### Saved data entries
....

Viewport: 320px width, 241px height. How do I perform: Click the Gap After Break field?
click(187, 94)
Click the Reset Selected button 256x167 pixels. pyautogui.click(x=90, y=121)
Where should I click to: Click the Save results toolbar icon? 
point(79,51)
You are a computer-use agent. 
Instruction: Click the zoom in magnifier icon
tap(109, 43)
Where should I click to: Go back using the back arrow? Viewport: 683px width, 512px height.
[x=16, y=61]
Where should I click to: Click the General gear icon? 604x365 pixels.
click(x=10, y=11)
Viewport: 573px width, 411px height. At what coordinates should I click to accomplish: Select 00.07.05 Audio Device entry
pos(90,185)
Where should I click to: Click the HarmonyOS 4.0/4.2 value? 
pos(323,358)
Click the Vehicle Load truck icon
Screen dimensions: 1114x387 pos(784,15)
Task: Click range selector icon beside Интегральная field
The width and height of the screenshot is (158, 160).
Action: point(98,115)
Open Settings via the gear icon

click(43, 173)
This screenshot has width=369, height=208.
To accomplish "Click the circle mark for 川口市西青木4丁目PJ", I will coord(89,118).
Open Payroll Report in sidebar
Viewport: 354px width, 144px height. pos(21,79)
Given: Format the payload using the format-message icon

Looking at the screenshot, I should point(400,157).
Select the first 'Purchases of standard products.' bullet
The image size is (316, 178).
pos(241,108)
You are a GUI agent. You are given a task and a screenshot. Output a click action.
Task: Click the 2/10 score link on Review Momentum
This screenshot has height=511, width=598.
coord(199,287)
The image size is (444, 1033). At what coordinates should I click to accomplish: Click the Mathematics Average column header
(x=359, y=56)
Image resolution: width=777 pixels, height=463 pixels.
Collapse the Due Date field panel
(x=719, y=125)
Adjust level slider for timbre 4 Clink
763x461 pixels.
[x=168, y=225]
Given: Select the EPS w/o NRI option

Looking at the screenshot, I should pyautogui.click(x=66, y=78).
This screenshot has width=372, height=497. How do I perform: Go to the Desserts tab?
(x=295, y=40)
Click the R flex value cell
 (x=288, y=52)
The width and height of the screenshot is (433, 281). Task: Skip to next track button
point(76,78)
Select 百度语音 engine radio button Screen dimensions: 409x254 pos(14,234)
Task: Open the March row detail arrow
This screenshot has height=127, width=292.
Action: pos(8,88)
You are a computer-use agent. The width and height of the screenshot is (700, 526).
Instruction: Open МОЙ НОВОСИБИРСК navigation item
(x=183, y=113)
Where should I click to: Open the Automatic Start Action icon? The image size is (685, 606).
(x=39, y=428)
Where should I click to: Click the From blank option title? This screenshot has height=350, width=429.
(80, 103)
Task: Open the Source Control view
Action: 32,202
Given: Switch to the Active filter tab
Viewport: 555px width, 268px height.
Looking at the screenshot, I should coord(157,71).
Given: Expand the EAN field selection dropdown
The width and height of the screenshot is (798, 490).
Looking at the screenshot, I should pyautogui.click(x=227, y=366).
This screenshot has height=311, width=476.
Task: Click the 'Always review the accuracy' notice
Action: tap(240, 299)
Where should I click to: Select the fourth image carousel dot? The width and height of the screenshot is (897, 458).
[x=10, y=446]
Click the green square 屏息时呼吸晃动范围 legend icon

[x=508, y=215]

....

### Exercise brief
Could you count the lines in the entries that hold the word "agent"? Only the number is wanted.

### Exercise solution
3